* **YOUR ASSIGNMENT**
This exercise requires every record to be repeated exactly.
# # # #
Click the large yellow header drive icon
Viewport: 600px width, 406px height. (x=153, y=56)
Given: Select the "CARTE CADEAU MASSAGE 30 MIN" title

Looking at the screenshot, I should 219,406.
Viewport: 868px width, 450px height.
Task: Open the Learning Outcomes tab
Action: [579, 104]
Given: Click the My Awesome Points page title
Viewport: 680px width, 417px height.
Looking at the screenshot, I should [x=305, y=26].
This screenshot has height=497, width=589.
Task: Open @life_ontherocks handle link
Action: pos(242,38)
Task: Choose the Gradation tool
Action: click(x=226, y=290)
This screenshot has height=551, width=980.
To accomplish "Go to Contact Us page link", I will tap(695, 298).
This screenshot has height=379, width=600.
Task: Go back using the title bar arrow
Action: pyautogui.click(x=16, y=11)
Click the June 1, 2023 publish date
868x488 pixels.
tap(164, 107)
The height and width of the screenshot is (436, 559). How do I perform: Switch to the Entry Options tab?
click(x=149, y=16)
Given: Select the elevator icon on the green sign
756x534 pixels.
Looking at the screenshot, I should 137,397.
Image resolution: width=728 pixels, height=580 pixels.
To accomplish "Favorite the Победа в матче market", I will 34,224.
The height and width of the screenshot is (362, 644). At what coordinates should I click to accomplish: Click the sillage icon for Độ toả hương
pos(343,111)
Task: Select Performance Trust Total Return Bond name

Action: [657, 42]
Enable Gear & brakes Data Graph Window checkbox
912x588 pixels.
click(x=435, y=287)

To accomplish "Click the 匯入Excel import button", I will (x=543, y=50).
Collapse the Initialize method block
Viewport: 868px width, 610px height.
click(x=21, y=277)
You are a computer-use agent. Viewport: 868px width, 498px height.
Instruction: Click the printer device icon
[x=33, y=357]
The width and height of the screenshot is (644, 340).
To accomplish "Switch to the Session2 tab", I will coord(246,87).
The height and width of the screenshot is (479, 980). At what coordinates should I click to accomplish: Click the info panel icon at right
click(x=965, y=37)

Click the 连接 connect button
# # # #
* **EXERCISE OUTPUT**
Click the large yellow header drive icon
Viewport: 600px width, 406px height. (x=153, y=56)
Given: Select the "CARTE CADEAU MASSAGE 30 MIN" title

Looking at the screenshot, I should 219,406.
Viewport: 868px width, 450px height.
Task: Open the Learning Outcomes tab
Action: [579, 104]
Given: Click the My Awesome Points page title
Viewport: 680px width, 417px height.
Looking at the screenshot, I should [x=305, y=26].
This screenshot has height=497, width=589.
Task: Open @life_ontherocks handle link
Action: pos(242,38)
Task: Choose the Gradation tool
Action: click(x=226, y=290)
This screenshot has height=551, width=980.
To accomplish "Go to Contact Us page link", I will tap(695, 298).
This screenshot has height=379, width=600.
Task: Go back using the title bar arrow
Action: pyautogui.click(x=16, y=11)
Click the June 1, 2023 publish date
868x488 pixels.
tap(164, 107)
The height and width of the screenshot is (436, 559). How do I perform: Switch to the Entry Options tab?
click(x=149, y=16)
Given: Select the elevator icon on the green sign
756x534 pixels.
Looking at the screenshot, I should 137,397.
Image resolution: width=728 pixels, height=580 pixels.
To accomplish "Favorite the Победа в матче market", I will 34,224.
The height and width of the screenshot is (362, 644). At what coordinates should I click to accomplish: Click the sillage icon for Độ toả hương
pos(343,111)
Task: Select Performance Trust Total Return Bond name

Action: [657, 42]
Enable Gear & brakes Data Graph Window checkbox
912x588 pixels.
click(x=435, y=287)

To accomplish "Click the 匯入Excel import button", I will (x=543, y=50).
Collapse the Initialize method block
Viewport: 868px width, 610px height.
click(x=21, y=277)
You are a computer-use agent. Viewport: 868px width, 498px height.
Instruction: Click the printer device icon
[x=33, y=357]
The width and height of the screenshot is (644, 340).
To accomplish "Switch to the Session2 tab", I will coord(246,87).
The height and width of the screenshot is (479, 980). At what coordinates should I click to accomplish: Click the info panel icon at right
click(x=965, y=37)

Click the 连接 connect button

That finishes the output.